³Department of Ophthalmology, Seoul National University College of Medicine, Seoul, Korea.
⁴Yebon Eye Clinic, Seoul, Korea.

KMID: 1387394
DOI: http://doi.org/10.3341/kjo.2012.26.4.271

Abstract

PURPOSE
To evaluate the effect of axial length on the variability of retinal nerve fiber layer (RNFL) thickness measurements using the Stratus optical coherence tomography (OCT) in normal and glaucomatous eyes.
METHODS
We measured the RNFL thickness in 474 subjects using the Stratus OCT twice during the same day. Axial length was measured with the IOLMaster, and refractive error was the absolute value of the spherical equivalent measured with an auto ref-keratometer. Standard deviation in overall mean RNFL thickness was used as the dependent variable to identify significant correlations.
RESULTS
Long axial length affected the variability in the RNFL thickness value by stratus OCT at the temporal quadrant (p = 0.006) and clock-hour sector 9 (p = 0.001).

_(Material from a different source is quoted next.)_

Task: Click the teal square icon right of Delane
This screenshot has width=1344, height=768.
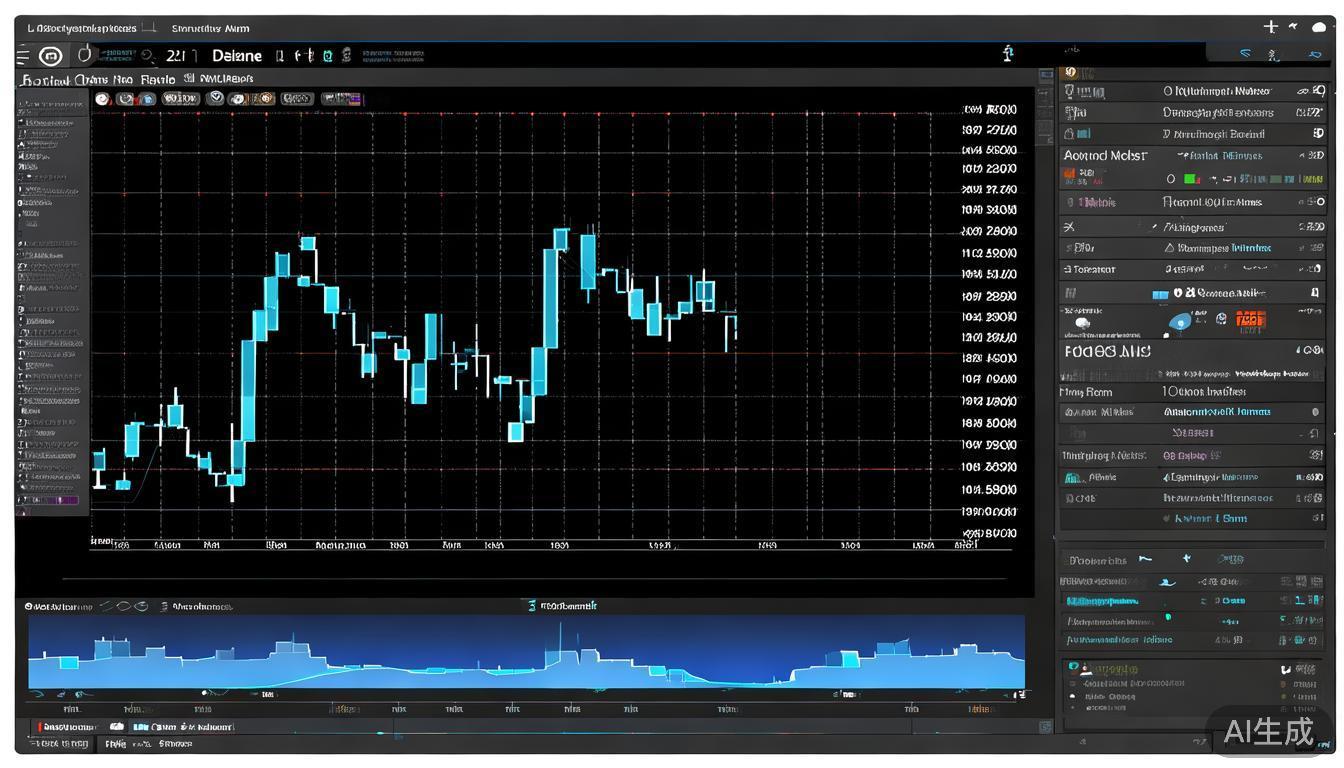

Refractive error also affected the variability of the RNFL thickness value by stratus OCT at the temporal quadrant (p = 0.025) and clock-hour sector 9 (p = 0.024).
CONCLUSIONS
It is clinically significant that longer axial length demonstrates greater variability in temporal area as detected by OCT, a measurement which correlates with the preferably damaged position in the myopic glaucoma eye.

Keyword

Axial eye length; Glaucoma; Optical coherence tomography; Variability

MeSH Terms

Adult
Aged
Female
Glaucoma/*pathology
Humans
Male
Middle Aged
Myopia, Degenerative/*pathology
Nerve Fibers/*pathology
Prospective Studies
Refractive Errors
Retinal Ganglion Cells/*pathology
Tomography, Optical Coherence/*methods

Figure

Fig. 1 Plot diagrams of temporal (A) and clock-hour 9 (B) with spherical equivalent. Positive correlations between the standard deviation in retinal nerve fiber layer thickness at clock-hour 9 and spherical equivalent.
Fig. 2 Plot diagrams of temporal (A) and clock-hour 9 (B) with axial length. Positive correlations were observed between the standard deviation in retinal nerve fiber layer thickness at clock-hour 9 and axial length.

Reference

1. Vizzeri G, Weinreb RN, Gonzalez-Garcia AO, et al. Agreement between spectral-domain and time-domain OCT for measuring RNFL thickness. Br J Ophthalmol. 2009. 93:775–781.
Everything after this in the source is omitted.